Our extended consciousness

A problem-solving paradigm is rapidly transitioning from the classical determinism based paradigm to the non-determinism based paradigm. So the non-determinism based problem-solving methodology opens Pandora's box which enables us to solve a problem impossible to solve by the classical determinism based one. Concretely, problems impossible to solve via analytical methods such as Calculus, etc. can be solved via non-determinism based optimization methods such as the gradient descent, contrastive divergence, simulated annealing, quantum annealing, and so on.

A human-level reasoning machine for prediction/judgment with a relationship model can be created based on the gradient descent, contrastive divergence, and so on, with experiences. Also, a human-level reasoning machine to search for solutions from prior knowledge can be created based on energy-based optimizing methods such as the simulated annealing, quantum annealing, and so on. Such human-level reasoning machines become our extended consciousness parts, and individuals including small business owners and entrepreneurs can utilize them as their extended consciousness-level automatic reasoning tools to create and expand values by themselves.

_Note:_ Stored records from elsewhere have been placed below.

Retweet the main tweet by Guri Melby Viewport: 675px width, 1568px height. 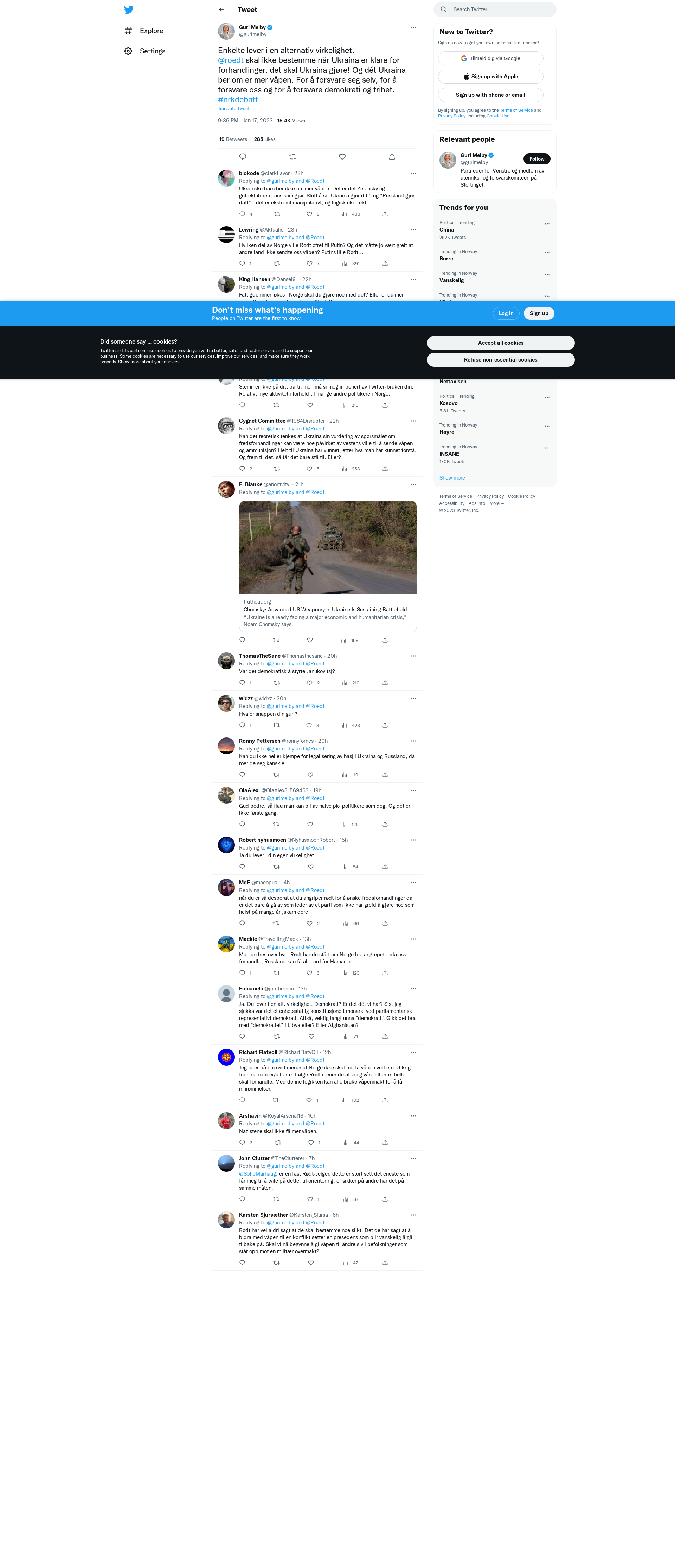pyautogui.click(x=292, y=157)
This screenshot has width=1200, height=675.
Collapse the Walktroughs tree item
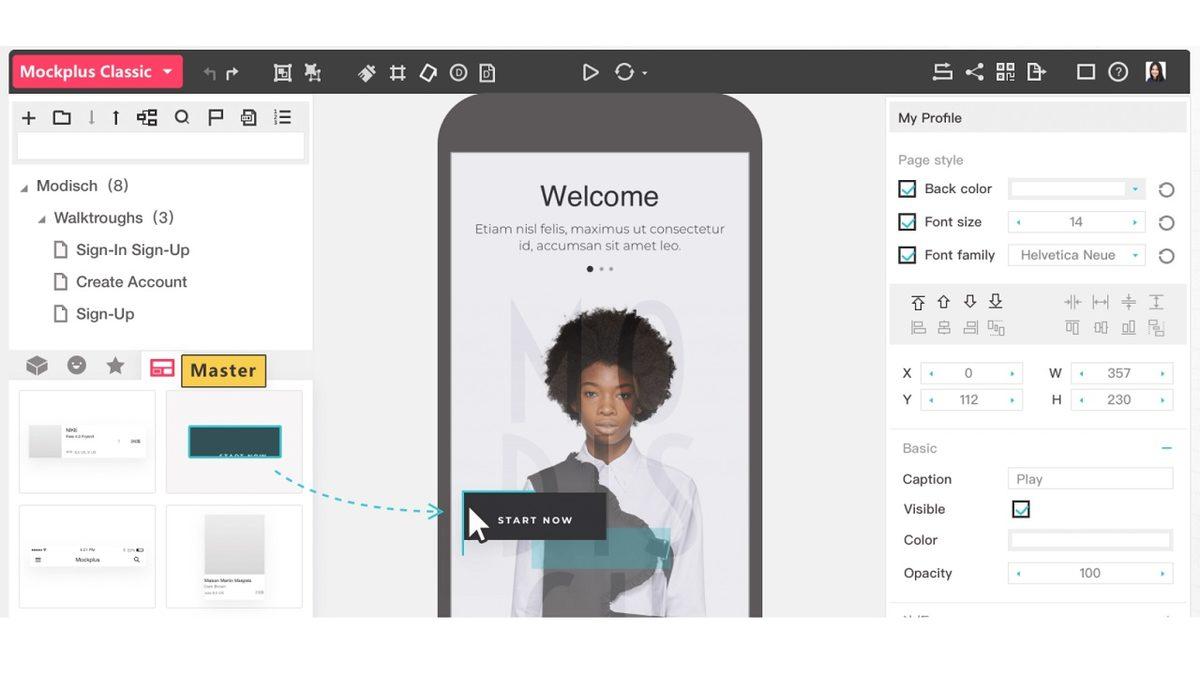click(42, 217)
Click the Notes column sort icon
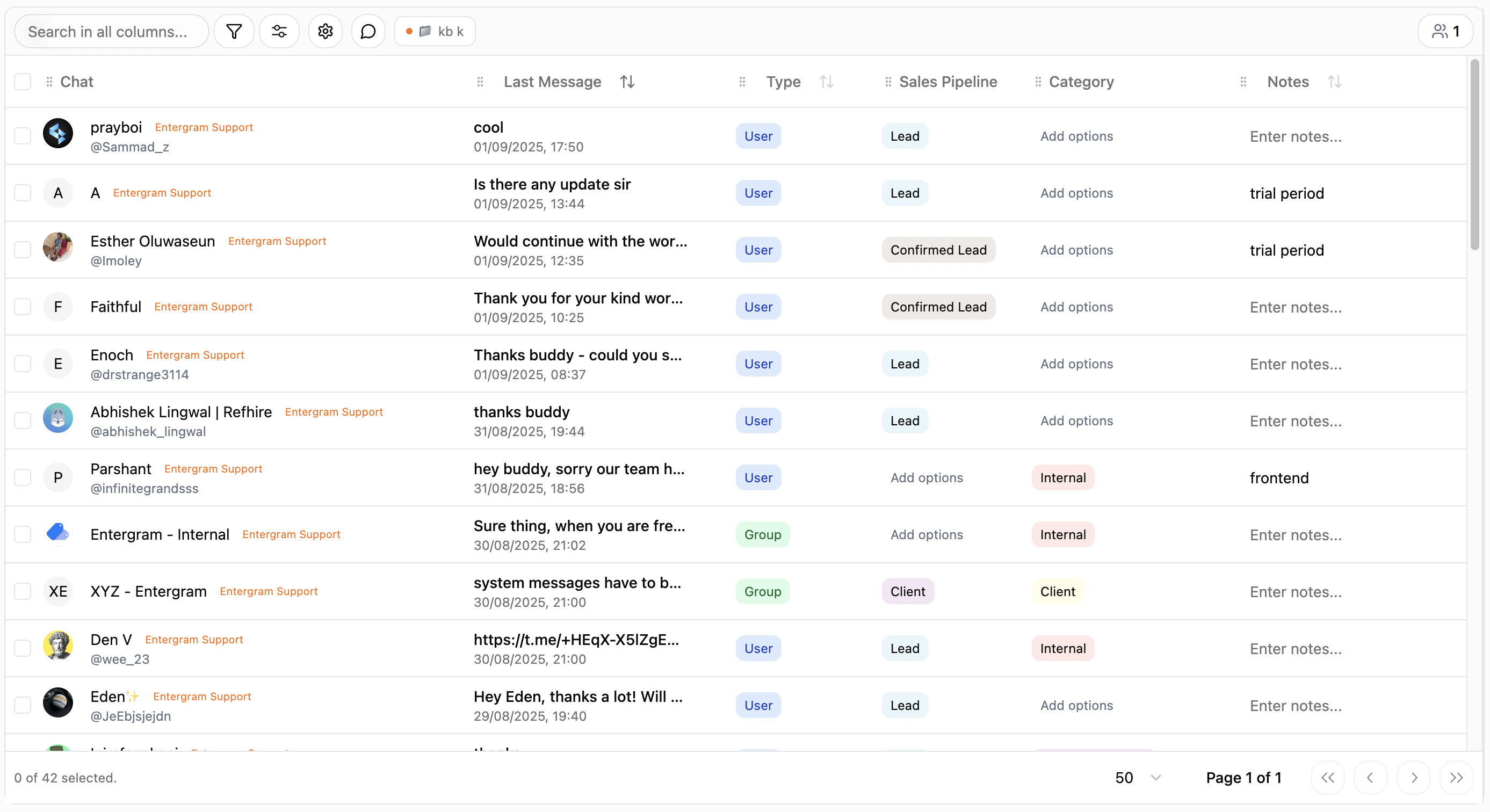 pyautogui.click(x=1334, y=82)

Reasoning intelligent entity based on deep relationship models

To make an optimal decision, valid prior knowledge must be obtained. Through exploiting deep learning based relationship models with your experience data which are automatic, human-level reasoning intelligent entities, valid prior knowledge for an optimal decision can be induced automatically and fast, so you can make an optimal decision more efficiently and quickly than using analytical models. Also, by exploiting a deep learning based decision model (including a reinforcement learning model) with your experience data, you can get decision recommendations or make optimal decisions automatically. We can develop such reasoning intelligent entities with your experience data, using deep learning frameworks such as Tensorflow, and PyTorch. Especially, we developed and published the Keras Unsupervised framework in Github and PyPI , so we can provide more accurate deep learning based relationship or decision models via unsupervised learning although your small experience data.

Reasoning intelligent entity based on optimizing models

Without your experience data, you can infer solutions from only prior knowledge. However, Although that problem complexity is a little complicated, you can’t quickly infer solutions or can’t solve problems at all, by yourselves. By the way, based on energy-based optimizing methods such as the simulated annealing and quantum annealing, that inference problem can be quickly solved and completely automated. We can make energy functions by analyzing your problems, and then develop and provide automatic inference models based on the simulated annealing or quantum annealing.